Stress gradient, strain gradient and inertia gradient beam theories for the simulation of flexural wave dispersion in carbon nanotubes

Abstract

Flexural wave propagation in carbon nanotubes (CNTs) can be described through higher-order elasticity theories so as to capture the dispersive behavior induced by the inherent nanoscale heterogeneity. Motivated by experimental dispersion characteristics of metal nano-structured crystals, a new three-length-scale gradient formulation has been recently developed by the authors. In addition to the Laplacian of the strain, this model incorporates two higher-order inertia gradients for an improved dispersion behavior. A discrete medium with lumped masses at multiple scales of observation and combination of lumped mass and distributed mass at the macro-scale is introduced here to provide a micro-mechanical background to the proposed three-length-scale gradient model.
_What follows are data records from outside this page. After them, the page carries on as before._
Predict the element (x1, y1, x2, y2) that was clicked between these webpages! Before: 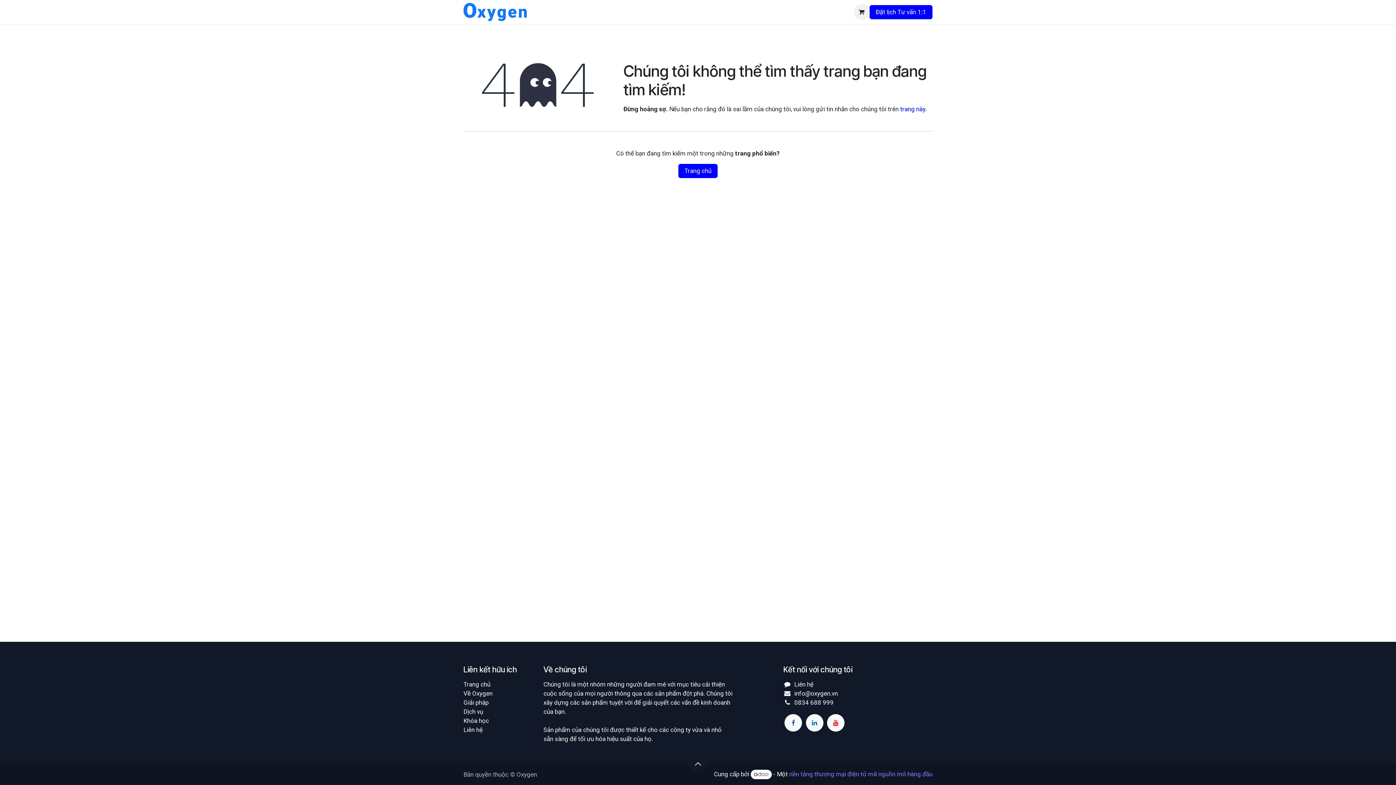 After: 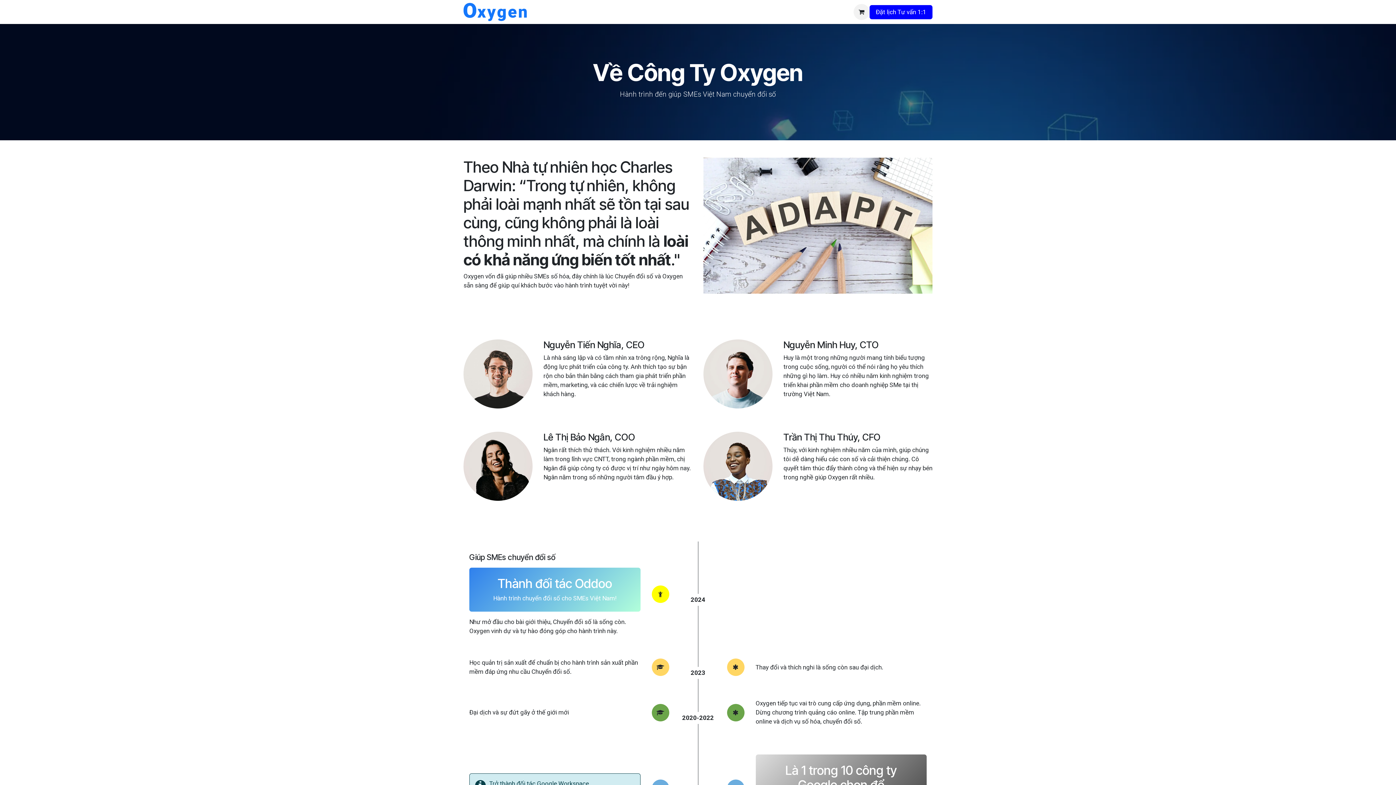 Action: label: Về Oxygen bbox: (463, 690, 492, 697)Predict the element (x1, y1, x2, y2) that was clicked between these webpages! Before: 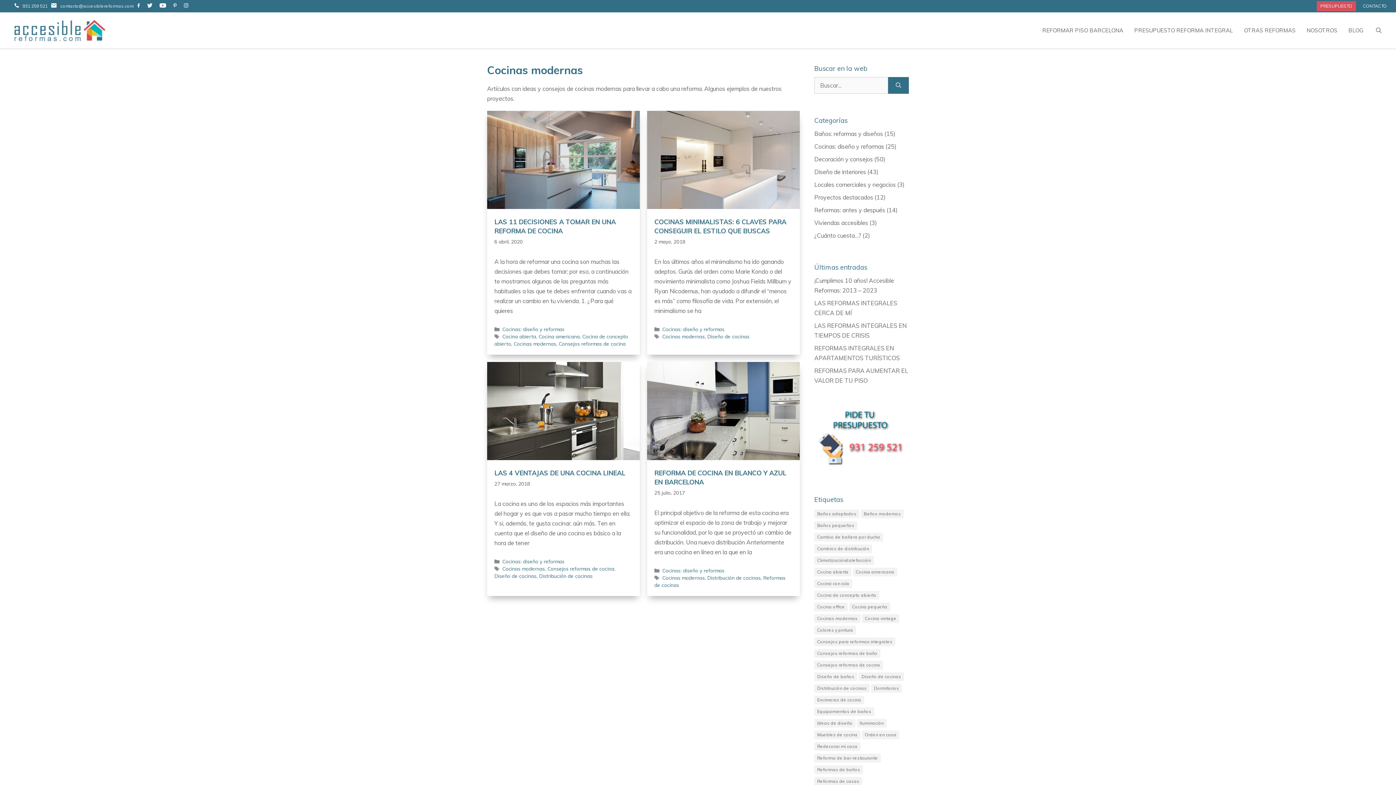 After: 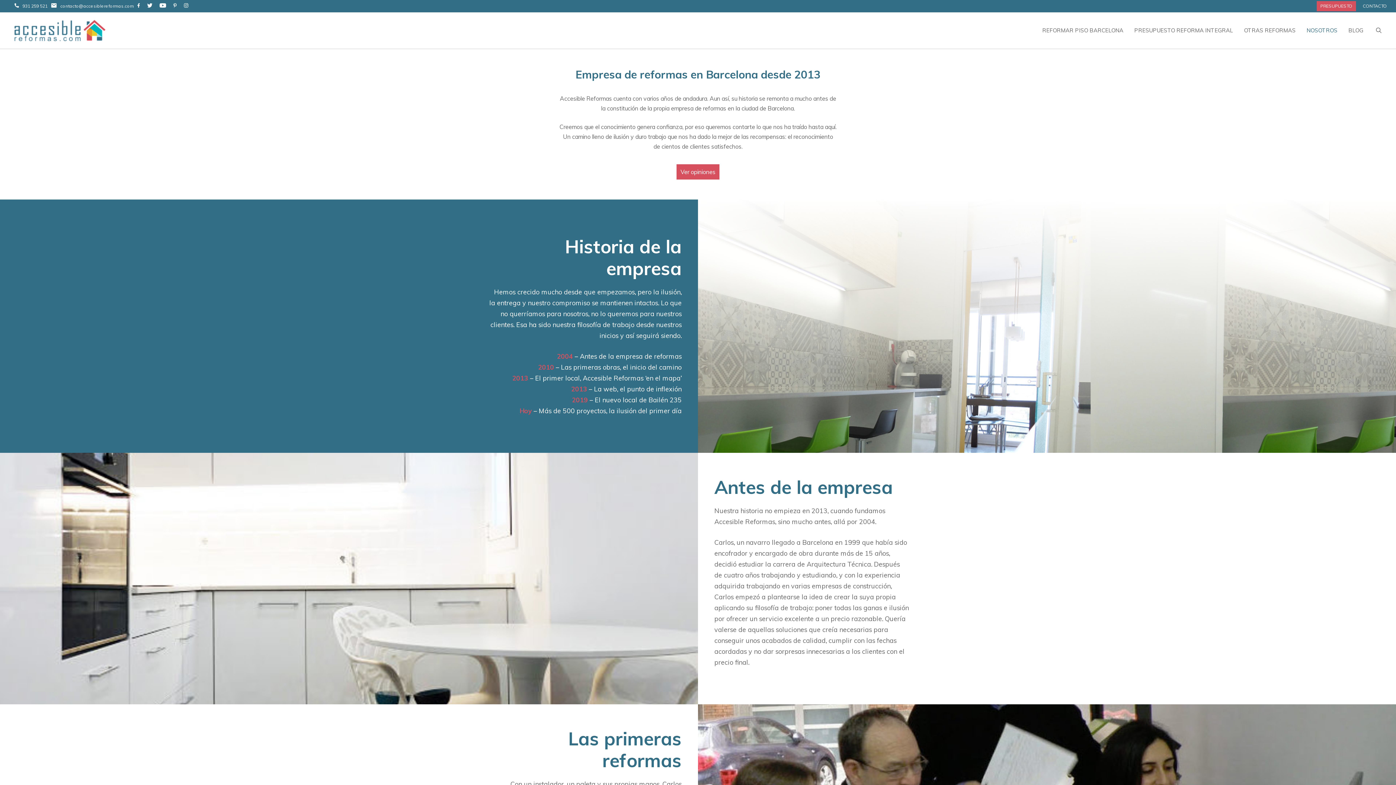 Action: bbox: (1301, 12, 1343, 48) label: NOSOTROSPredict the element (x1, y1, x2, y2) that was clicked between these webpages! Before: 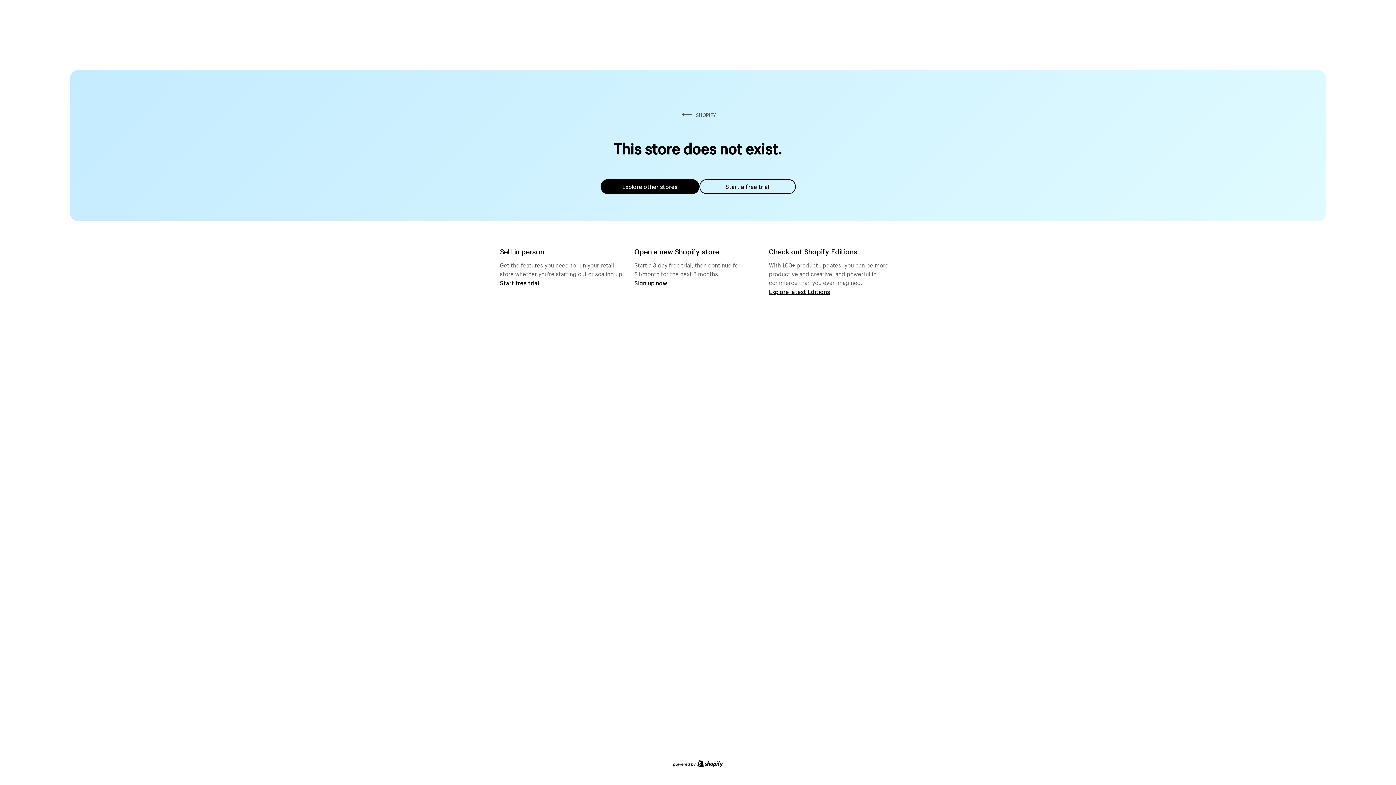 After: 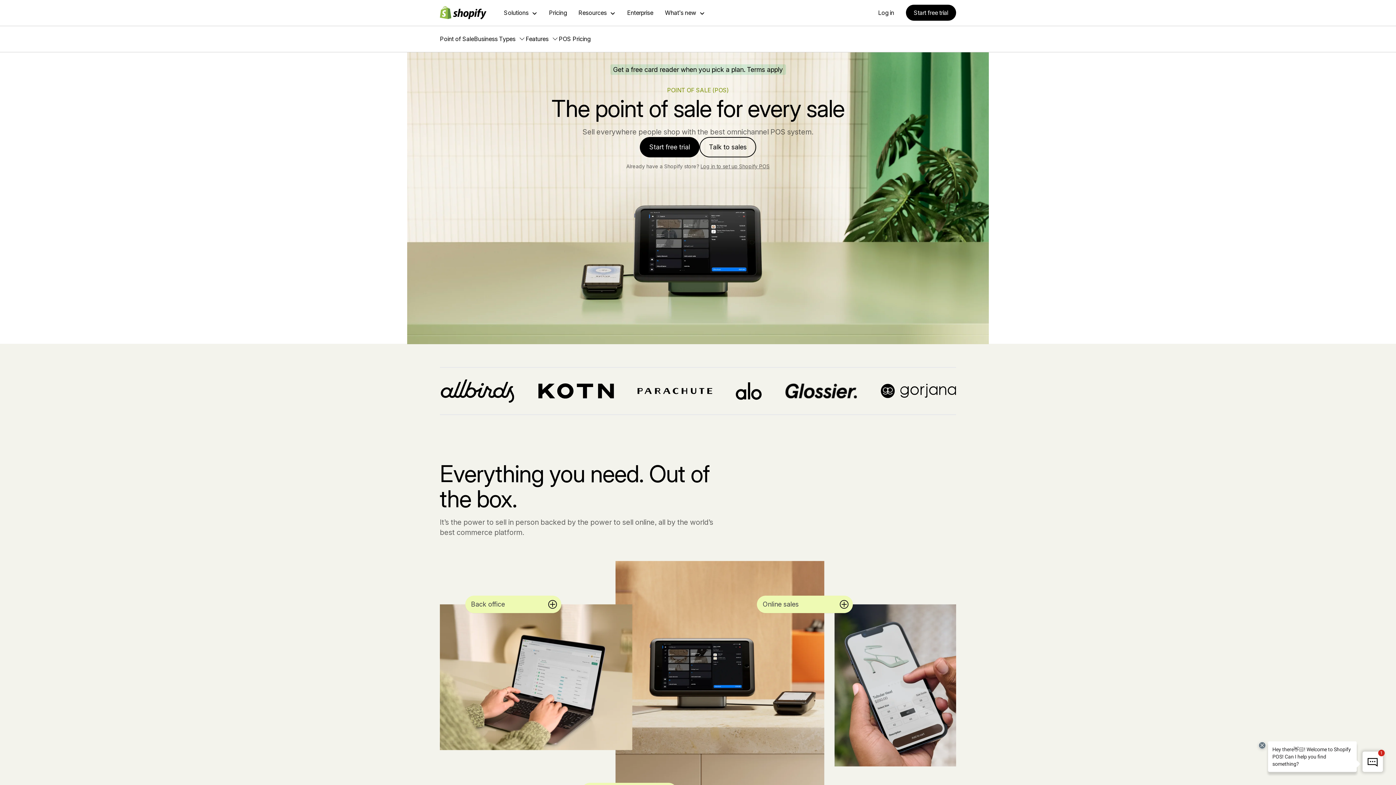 Action: label: Start free trial bbox: (500, 279, 539, 286)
The next aim of this paper is to assess the ability of this model to simulate flexural wave dispersion occurring in CNTs. We employ gradient-enriched Euler-Bernoulli and Timoshenko beam theories incorporating either stress gradients, or a combination of both strain gradients and inertia gradients – the latter leading to novel gradient-enriched beam theories. It is demonstrated that the proposed three-length-scale gradient elasticity formulation is able to capture the wave dispersion characteristics of armchair single-walled (5,5) and (10,10) CNTs arising from Molecular Dynamics simulations with high accuracy for a wide range of wave numbers. Advantages over alternative formulations of higher-order beam theories with stress gradients or combined strain-inertia gradient enrichments are discussed for comparative purposes.